With one in 100 American adults behind bars and one in 31 under correctional supervision, many lawmakers are questioning traditional assumptions about prison and rehabilitation. Recent studies and reforms show states can be smarter on crime and easier on taxpayers. Many new policies not only look to hold offenders accountable, reduce crime and victimization, but also to be sensitive to corrections costs.

A recent NCSL work group looked at this issue and developed seven principles of effective state sentencing and corrections policies.

Principle 1. Make sentencing and corrections policies fair, consistent, proportionate and with the opportunity for rehabilitation.

States have modified drug sentencing laws, including allowing many nonviolent offenders to be under community supervision and receive substance abuse treatment. Since 1973, New York has had some of the nation's toughest mandatory sentences for drug offenses, referred to as the Rockefeller drug laws because they were signed into law by then-Governor Nelson Rockefeller. Over several years, the New York Legislature has revised the penalties for nonviolent drug crimes, expanded eligibility for treatment, and, most recently, allowed some offenders sentenced under the Rockefeller laws to apply for resentencing.

This year in Kentucky, the General Assembly established new drug quantity thresholds to distinguish drug users from more serious drug traffickers. Increasingly, state policies call for broadly screening felony defendants for substance abuse, diverting some to community supervision and sending others to secure treatment.

"For possession offenses, we always just locked them up and they come back out in the same position, with the same problems as before, but now they also have a criminal record," says Kentucky Senator Tom Jensen. "By deferring prosecution and providing an opportunity for treatment, there is a chance to turn your life around and avoid that record."
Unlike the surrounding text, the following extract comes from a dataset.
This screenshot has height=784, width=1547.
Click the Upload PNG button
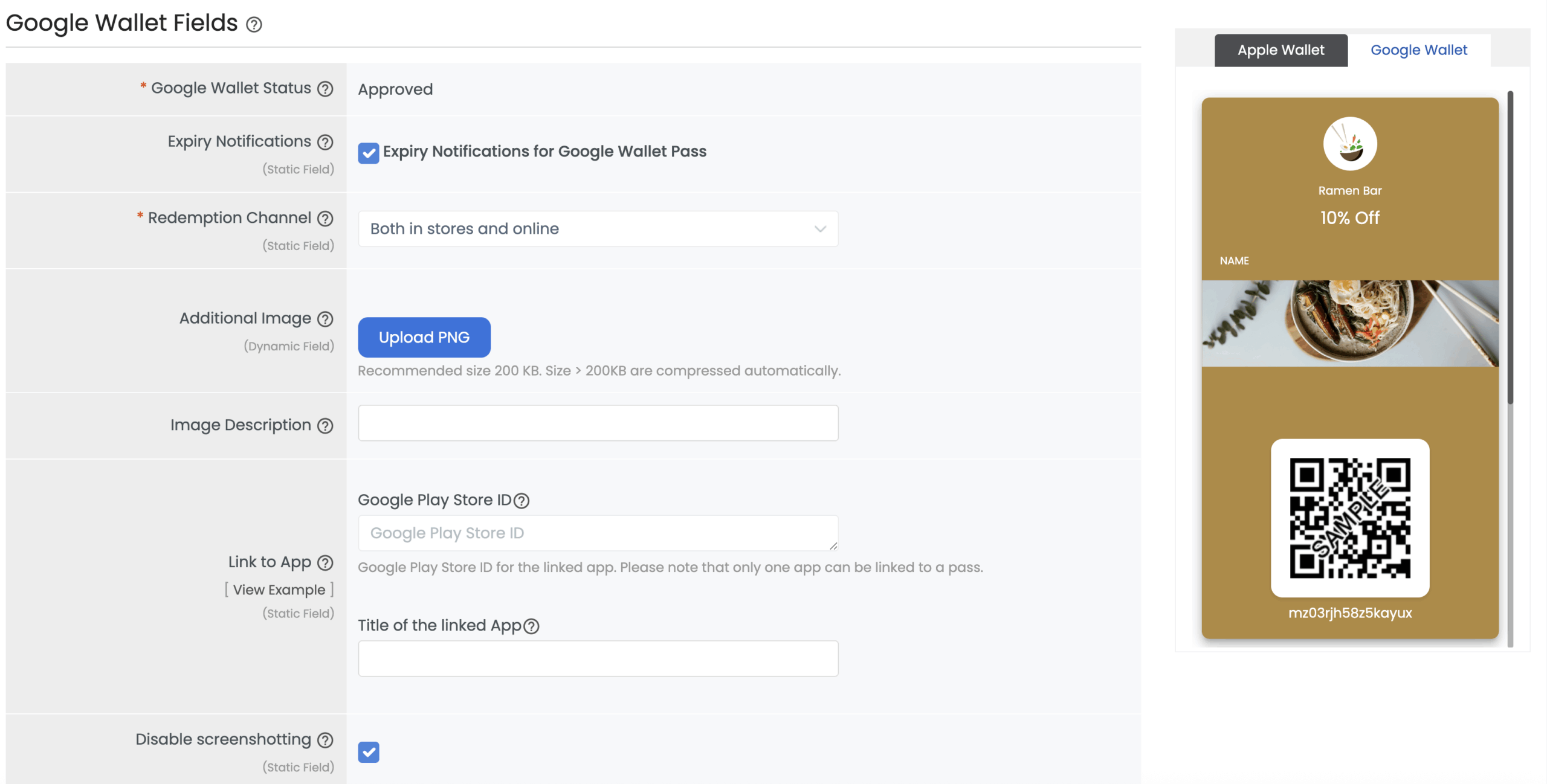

Principle 2. Have a sentencing rationale that is clear and purposeful, and make related policies logicaL understandable and transparent.

States that have successfully reduced the growth in prison populations and its associated costs have worked specifically on reducing the high rates of recidivism. More than 40 percent of parolees nationwide return to prison within three years for new crimes or violating the terms of their release, according to the Pew Center on the States.

Faced with a growing prison population and projections that Texas would need at least $2 billion in the next five years for prison construction, lawmakers in 2007 identified and focused on the...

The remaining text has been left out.